David Foster Wallace, with whose loss the senselessness of our time increased measurably, wrote much during the 90s that is relevant to the present political morass.1  Most literally relevant is Up, Simba, on McCain’s 2000 primary run and the appeal of that candidate’s character.2  But in the unlikely context of his review of a Dostoevsky biography, DFW also nails the importance of Obama’s campaign:

Our intelligentsia distrust strong belief, open conviction.  Material passion is one thing, but ideological passion disgusts us on some deep level.  We believe that ideology is now the province of the rival SIGs and PACs all trying to get their slice of the big green pie . . . and, looking around us, we see that indeed it is so.  But [biographer Joseph] Frank’s Dostoevsky would point out (or more like hop up and down and shake his fist and fly at us and shout) that if this is so, it’s at least partly because we have abandoned the field.  That we’ve abandoned it to fundamentalists whose pitiless rigidity and eagerness to judge show that they’re clueless about the “Christian Values” they would impose on others.  To rightist militias and conspiracy theorists whose paranoia about the government supposes the government to be just way more organized and efficient than it really is.  And, in academia and the arts, to the increasingly absurd and dogmatic Political Correctness movement, whose obsession with the mere forms of utterance and discourse show too well how effete and aestheticized our best liberal instincts have become, how removed from what’s really important — motive, feeling, belief.
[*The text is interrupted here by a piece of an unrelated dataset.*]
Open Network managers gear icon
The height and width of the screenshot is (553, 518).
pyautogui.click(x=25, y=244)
I don’t think I’m a personality cultist devoted to an empty idea of “change,” because of the change I’ve seen already: Obama already reclaimed belief — ideology — from its abusers and made it more believable.  He’s not going to fix everything, in fact his administration is likely to be a disappointment.  But to restore conviction from its debased position in American politics is a real accomplishment and maybe the one I’m really voting for.

  1. Full disclosure: all of the “much” I refer to here and in fact all I’ve ever read of DFW I read in Consider the Lobster. []
  2. And most timely is DFW’s account of the McCain 2000 campaign’s implosion upon “going negative” against George Bush II. []
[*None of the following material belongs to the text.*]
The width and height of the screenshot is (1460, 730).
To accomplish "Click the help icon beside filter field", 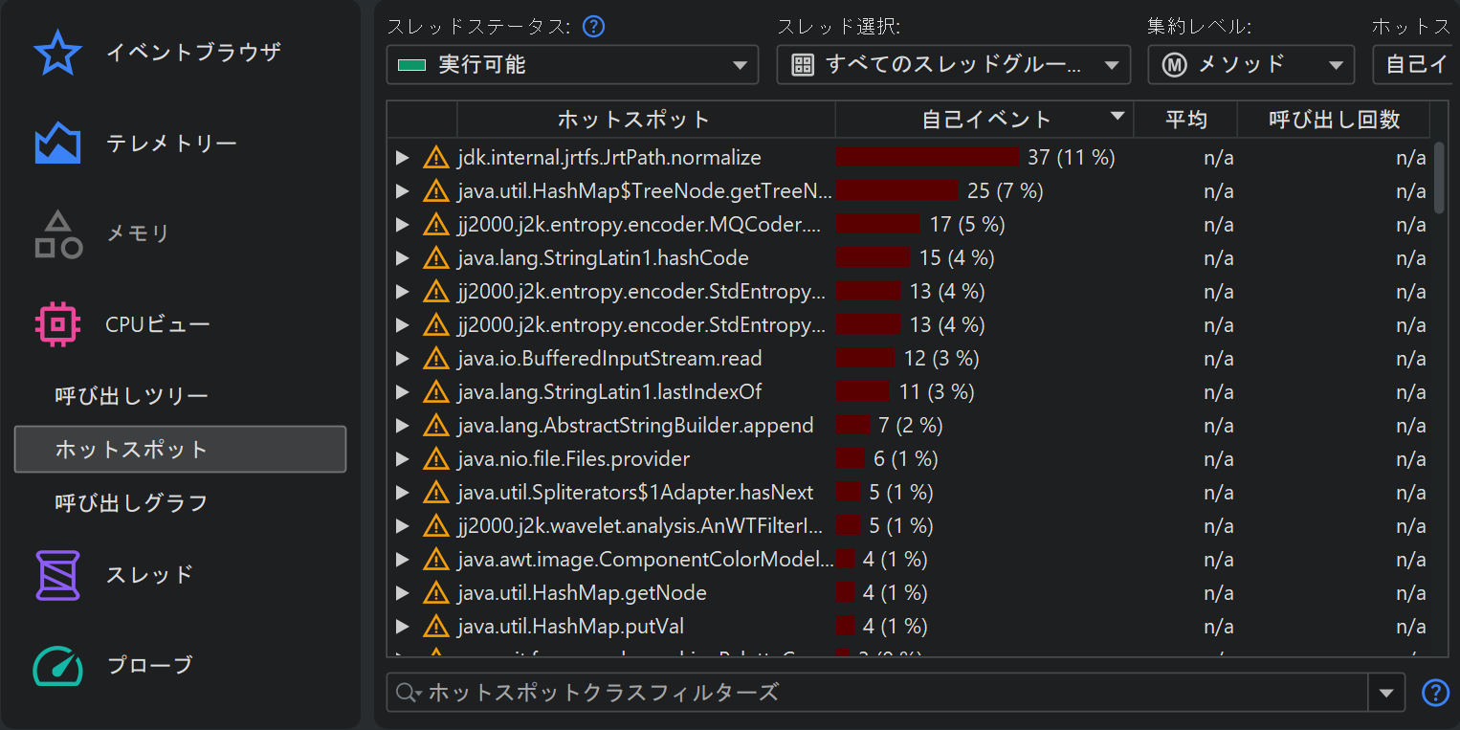I will click(1435, 693).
2 Responses to DFW on unfashionable conviction:

http://timschneider.us/ posted on October 18, 2008 at 1:15 pm:

I just want you to know, I set up my own OpenID server just so I could comment on this post.
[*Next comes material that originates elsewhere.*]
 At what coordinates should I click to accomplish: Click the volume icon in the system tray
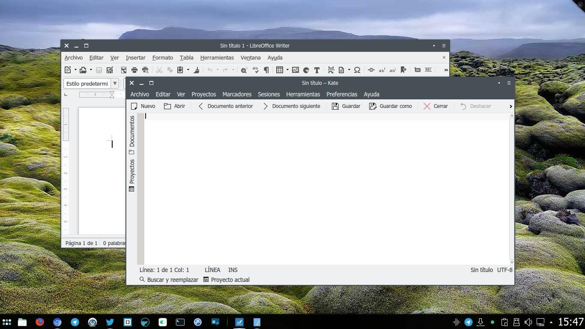coord(528,322)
I just re-read “Up, Simba” after everyone and their brother recommended it in the aftermath of 1) DFW’s death and 2) the implosion of McCain’s campaign/brand. The abridged Rolling Stone version is available here:
http://www.rollingstone.com/politics/story/18420304/the_weasel_twelve_monkeys_and_the_shrub

Thank god I haven’t figured out how to do footnotes in my blog posts yet. It would be the end of me.

I’ve been thinking about this disclaimer at the end of your post, the “He’s not going to fix everything, in fact his administration is likely to be a disappointment.” I keep seeing this, even from people whose skin is flushed pink with the Obama KoolAid. Isn’t this a symptom of that distrust DFW describes and you quote?

It feels like dating a girl who you think is out of your league in some way. You’re all like “I can’t believe she actually is into me, this is awesome. But you know, she’ll probably get bored with me or find some other guy whose cooler, so I won’t get my hopes up. Or, I’m sure as I get to know her she’ll turn out to suck in key ways.”

I’m skeptical too, bracing for the inevitable disappointment, but maybe it’s that skepticism we should be skeptical of. Because sometimes that girl does turn out to be that awesome. And sometimes you marry her.

Matt Katz posted on October 20, 2008 at 11:00 pm:

And then the disappointment begins. Because now you are stuck with her, you poor sod. She’s starting to look a lot like her mom already, no matter how hot she looked at first.